Work to be completed. Exact copy, pictures excluded: print the lines from the one with "You are a computer-use" through the final line of the records.

[Dataset entries]

::::

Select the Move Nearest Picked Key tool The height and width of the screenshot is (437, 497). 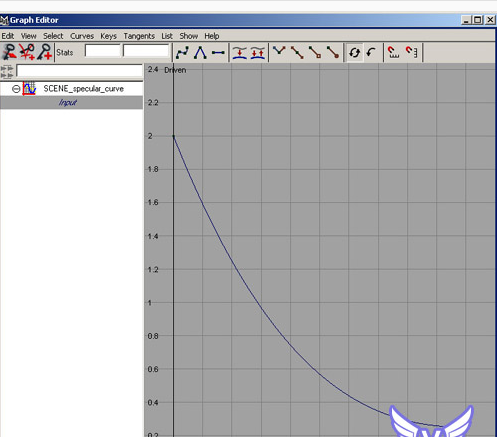point(9,52)
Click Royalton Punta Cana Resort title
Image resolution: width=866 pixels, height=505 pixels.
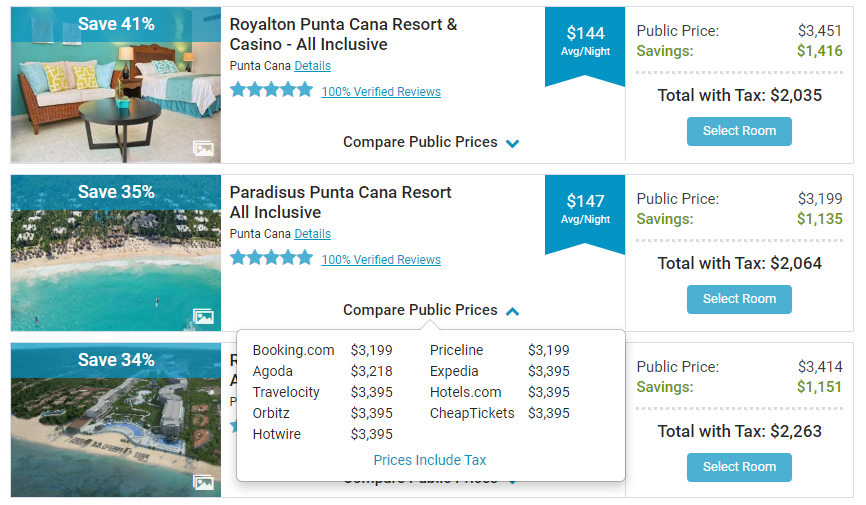[x=343, y=34]
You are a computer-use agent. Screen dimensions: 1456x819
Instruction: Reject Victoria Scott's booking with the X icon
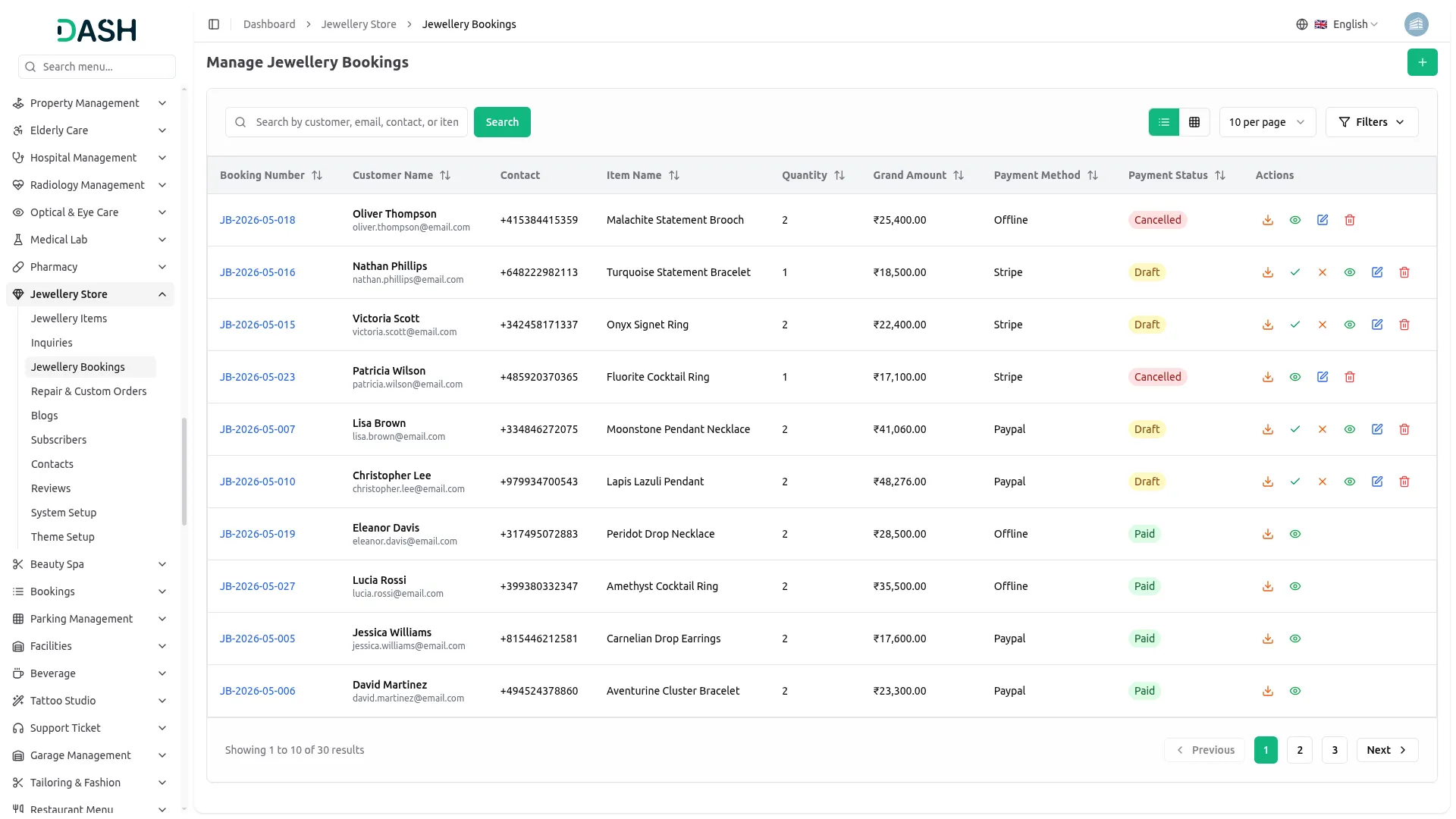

::::

Solution to this task.
You are a computer-use agent. Screen dimensions: 1456x819
Instruction: Reject Victoria Scott's booking with the X icon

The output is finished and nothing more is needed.